Last but not least, KURA understands that just by looking at a few numbers can hardly tell a complete story. Patients’ concurrent symptoms must be taken into consideration. Therefore, we created an easy-to-find symptom checker for patients. All these efforts are devoted to supporting our customers so they can take control of their journey towards healing.
Question3: What role does A.I. play in KURA’s patient solution?
Patient: Being a patient already means bearing a lot of work and worry on my shoulders. It’s good to have more information about my health, but not too much. A.I. can help me by trimming ocean-size health information into a manageable size. A.I. can also extract essential insights from data for me so I wouldn’t have to go through everything. That insightful information helps me in communicating with my physicians.
Doctor: A.I. is well-known for digesting lots of information and achieving human-like or superior-to-human behaviors. The way we leverage A.I. is a two-fold process.
The first layer exists in ECG analysis. By feeding our algorithms sufficient well-labeled data, our algorithms can derive more and more intel from an ECG, which can be further applied in our mobile health app, WellySpace.
The second layer is found in patient interaction. A thorough collection of the patient’s condition outside of the clinical setting enables KURA’s empathetic A.I. to create more interactions with our users, which conveys crucial health-related information and improves users’ compliance. These unique features not only demonstrate our technological capability but also enhance our core value, patient-centered thinking.
Question4: How can the Apple Watch help heart disease patients during and post-pandemic?
Patient: To me, the pandemic is likely going to constrain a lot of healthcare resources, and heart disease patients will receive less in-hospital care. Plus, heart disease patients should avoid unnecessary trips to the hospital to prevent viral infection. Therefore, care traditionally performed in the hospital is likely to move into the patient’s home. The Apple Watch, no doubt, is the most widely accepted wearable device that can effectively collect people’s health data. I believe that its ECG capability will play a central role when we are reshaping the healthcare system after the pandemic.
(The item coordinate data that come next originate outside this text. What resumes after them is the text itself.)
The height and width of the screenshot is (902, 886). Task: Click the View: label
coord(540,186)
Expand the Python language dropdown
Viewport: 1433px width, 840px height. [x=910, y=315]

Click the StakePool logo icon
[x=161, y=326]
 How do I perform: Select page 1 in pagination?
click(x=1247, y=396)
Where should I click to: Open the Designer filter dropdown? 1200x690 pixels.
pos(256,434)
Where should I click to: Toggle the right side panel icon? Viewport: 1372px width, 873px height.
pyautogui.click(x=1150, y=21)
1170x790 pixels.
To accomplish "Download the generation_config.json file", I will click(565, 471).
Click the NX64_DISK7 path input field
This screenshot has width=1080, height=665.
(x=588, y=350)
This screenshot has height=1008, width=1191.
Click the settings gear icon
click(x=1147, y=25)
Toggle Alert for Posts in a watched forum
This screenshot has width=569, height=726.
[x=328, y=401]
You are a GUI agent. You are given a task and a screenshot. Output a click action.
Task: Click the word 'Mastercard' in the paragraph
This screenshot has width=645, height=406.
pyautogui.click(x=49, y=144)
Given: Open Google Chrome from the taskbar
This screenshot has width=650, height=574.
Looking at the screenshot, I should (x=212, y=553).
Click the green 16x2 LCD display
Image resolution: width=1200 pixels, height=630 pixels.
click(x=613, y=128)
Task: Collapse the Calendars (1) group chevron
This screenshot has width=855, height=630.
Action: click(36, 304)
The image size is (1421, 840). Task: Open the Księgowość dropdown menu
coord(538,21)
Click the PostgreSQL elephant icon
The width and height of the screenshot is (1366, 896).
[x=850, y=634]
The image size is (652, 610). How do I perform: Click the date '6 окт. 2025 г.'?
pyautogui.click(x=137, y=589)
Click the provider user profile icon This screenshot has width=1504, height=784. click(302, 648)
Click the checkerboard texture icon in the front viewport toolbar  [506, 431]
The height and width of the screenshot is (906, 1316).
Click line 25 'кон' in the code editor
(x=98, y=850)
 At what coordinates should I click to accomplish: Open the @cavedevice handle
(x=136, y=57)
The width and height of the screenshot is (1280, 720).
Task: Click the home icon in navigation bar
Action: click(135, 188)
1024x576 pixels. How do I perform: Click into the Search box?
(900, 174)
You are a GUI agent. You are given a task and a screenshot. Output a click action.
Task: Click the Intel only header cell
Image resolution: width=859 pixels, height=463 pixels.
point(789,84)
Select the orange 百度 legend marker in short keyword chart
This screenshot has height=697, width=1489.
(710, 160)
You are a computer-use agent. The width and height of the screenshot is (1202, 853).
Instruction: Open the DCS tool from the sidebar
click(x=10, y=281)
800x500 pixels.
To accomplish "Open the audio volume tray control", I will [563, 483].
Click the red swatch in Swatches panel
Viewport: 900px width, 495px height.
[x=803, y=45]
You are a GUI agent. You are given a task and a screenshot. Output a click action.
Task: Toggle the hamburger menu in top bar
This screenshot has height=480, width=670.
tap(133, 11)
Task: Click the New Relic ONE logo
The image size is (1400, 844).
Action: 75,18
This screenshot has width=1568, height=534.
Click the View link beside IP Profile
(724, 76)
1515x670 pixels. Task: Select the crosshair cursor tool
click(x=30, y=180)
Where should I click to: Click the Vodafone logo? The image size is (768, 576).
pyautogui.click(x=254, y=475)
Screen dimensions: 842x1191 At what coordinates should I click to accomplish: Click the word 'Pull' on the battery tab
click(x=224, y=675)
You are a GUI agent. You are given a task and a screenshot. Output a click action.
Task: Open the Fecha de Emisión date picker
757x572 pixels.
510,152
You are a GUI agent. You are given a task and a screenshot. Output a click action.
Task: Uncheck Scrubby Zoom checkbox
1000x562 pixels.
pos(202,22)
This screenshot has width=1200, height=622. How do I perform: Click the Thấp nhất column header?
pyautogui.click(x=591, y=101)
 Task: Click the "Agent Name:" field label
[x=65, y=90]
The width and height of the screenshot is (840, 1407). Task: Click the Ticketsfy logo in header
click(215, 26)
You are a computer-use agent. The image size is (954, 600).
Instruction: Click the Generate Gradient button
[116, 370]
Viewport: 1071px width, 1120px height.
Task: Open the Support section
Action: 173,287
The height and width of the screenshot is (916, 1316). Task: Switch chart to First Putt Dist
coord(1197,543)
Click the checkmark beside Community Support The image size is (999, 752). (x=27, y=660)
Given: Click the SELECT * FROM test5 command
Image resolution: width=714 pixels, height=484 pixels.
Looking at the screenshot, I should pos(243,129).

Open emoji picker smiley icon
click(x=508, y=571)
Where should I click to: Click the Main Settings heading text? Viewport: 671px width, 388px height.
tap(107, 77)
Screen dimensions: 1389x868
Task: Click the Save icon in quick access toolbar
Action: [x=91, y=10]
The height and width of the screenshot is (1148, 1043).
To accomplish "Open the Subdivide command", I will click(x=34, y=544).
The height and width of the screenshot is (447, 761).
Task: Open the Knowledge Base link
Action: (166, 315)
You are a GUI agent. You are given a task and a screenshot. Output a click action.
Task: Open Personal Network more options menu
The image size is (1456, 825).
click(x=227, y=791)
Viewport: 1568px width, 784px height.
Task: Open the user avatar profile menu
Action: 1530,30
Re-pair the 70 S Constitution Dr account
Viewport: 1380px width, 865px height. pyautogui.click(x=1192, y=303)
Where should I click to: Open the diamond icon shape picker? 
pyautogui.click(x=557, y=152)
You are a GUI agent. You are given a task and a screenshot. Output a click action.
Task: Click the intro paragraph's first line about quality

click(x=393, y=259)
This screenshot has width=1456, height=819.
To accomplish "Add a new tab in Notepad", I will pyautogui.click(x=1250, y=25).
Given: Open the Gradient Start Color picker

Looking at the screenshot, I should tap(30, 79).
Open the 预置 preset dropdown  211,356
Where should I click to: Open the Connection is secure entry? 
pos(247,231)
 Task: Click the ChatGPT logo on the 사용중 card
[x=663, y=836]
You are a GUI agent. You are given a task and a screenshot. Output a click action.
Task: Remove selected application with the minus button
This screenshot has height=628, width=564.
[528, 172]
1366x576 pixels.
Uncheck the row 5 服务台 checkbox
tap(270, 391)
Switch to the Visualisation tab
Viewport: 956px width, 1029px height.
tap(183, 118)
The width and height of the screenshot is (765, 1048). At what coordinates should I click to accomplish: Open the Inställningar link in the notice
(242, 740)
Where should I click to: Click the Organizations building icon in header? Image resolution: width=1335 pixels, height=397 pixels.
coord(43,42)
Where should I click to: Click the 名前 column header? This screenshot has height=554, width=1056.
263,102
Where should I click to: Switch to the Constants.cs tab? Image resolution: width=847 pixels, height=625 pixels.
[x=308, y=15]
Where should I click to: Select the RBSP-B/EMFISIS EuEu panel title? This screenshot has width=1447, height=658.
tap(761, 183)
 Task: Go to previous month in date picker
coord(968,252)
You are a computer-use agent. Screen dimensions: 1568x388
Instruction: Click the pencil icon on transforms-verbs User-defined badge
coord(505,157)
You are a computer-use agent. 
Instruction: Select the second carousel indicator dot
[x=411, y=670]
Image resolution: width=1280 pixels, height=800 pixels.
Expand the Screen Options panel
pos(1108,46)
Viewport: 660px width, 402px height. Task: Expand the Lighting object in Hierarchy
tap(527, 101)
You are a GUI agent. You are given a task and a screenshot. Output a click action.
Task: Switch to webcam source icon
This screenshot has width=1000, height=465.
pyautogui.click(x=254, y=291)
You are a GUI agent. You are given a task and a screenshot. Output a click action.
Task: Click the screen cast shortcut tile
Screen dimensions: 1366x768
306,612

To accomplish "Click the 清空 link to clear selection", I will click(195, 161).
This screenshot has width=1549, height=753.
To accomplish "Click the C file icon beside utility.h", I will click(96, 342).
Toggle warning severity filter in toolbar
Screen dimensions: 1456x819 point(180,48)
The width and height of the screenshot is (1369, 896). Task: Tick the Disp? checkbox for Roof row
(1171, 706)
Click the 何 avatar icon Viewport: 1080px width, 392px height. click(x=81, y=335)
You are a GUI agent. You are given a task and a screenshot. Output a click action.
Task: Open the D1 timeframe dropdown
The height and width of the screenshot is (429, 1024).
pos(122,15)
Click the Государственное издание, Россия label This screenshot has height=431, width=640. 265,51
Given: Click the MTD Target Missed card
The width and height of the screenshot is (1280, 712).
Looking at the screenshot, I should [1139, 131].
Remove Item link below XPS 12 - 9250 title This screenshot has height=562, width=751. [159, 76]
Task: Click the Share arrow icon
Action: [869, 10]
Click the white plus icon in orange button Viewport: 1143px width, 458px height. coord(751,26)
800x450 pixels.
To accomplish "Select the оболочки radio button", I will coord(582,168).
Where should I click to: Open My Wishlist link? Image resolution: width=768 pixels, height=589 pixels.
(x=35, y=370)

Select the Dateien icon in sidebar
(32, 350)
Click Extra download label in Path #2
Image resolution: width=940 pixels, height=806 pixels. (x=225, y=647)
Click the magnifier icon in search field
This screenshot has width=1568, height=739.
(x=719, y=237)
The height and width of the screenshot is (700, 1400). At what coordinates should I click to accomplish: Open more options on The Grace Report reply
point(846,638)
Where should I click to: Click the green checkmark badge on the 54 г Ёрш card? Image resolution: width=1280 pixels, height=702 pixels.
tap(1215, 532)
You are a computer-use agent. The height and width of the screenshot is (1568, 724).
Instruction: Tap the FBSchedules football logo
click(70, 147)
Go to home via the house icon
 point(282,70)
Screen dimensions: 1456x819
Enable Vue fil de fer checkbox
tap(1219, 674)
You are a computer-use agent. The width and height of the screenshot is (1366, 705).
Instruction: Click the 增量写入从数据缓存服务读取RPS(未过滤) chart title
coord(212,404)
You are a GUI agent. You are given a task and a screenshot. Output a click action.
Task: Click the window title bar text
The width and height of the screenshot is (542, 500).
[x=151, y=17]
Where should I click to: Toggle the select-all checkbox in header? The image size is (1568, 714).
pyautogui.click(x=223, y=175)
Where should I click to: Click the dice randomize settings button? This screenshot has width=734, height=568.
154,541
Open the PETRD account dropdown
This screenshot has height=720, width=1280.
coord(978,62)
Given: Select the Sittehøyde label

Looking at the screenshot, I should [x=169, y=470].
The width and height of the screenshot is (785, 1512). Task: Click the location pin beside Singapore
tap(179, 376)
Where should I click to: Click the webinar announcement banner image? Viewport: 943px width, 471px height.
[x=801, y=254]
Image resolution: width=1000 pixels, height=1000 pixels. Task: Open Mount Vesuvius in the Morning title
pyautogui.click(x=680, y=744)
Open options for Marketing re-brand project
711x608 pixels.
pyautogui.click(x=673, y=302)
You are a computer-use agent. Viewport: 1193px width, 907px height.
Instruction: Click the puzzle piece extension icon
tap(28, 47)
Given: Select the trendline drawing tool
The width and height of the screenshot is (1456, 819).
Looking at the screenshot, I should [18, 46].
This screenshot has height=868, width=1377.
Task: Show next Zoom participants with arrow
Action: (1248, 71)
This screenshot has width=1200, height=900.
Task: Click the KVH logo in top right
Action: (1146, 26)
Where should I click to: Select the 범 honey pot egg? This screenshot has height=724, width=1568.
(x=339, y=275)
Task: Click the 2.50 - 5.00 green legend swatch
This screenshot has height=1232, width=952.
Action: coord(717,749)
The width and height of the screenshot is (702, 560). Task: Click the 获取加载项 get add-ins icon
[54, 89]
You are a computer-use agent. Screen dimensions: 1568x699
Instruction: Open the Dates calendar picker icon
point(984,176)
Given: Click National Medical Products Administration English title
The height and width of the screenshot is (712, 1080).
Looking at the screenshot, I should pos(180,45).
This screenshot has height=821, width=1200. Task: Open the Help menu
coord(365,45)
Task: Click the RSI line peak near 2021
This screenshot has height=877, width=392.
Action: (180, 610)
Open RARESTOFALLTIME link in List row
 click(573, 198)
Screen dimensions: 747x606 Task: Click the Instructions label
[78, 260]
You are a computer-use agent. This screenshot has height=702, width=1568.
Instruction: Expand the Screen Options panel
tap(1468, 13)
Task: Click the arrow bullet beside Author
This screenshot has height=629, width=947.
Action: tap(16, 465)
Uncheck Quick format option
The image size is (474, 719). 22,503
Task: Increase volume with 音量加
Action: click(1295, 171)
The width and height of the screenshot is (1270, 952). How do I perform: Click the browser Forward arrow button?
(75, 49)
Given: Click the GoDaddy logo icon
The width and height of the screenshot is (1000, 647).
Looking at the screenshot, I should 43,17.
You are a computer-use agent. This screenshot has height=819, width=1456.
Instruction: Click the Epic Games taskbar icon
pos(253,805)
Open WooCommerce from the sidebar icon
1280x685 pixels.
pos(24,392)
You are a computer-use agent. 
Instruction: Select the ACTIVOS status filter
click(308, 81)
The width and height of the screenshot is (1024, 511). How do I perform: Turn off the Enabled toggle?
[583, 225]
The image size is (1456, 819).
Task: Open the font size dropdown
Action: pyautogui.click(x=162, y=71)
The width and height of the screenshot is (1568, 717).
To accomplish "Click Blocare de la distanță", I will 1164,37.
Doctor: In the US, medical accessibility has been an unsolved issue for a long time. During isolation, this issue becomes more prominent because patients are afraid of visiting a clinic or a hospital. Therefore, telemedicine seems like the right solution. However, it will not be possible without patient measurements. The question is, then, how can a patient provide reliable physiological parameters to describe their health condition accurately? And, how can a medical decision be made if both providers and patients are not on the same page?
The Apple Watch, as a pioneer, sheds light here. It empowers patients by enabling measurements to be taken anywhere. The recent pandemic has indirectly validated the need for telemedicine. Patients are now aware of the need and tools to manage their health remotely. I believe that even after the pandemic, patients will continue to utilize home-based monitoring devices to inform their health.
However, the Apple Watch is not a complete solution alone. Any measurement must be interpreted in its context. For example, when a fast heart rate is recorded, the next question should be, whether a user is exercising or at rest. Different answers to this question will lead to various medical decisions in different clinical acuity.
Therefore, heart disease patients’ cardiac health has to be frequently assessed, as well as systematically collected along with concurrent symptoms, to inform the patient and the clinician in an organized fashion. This is where KURA shines.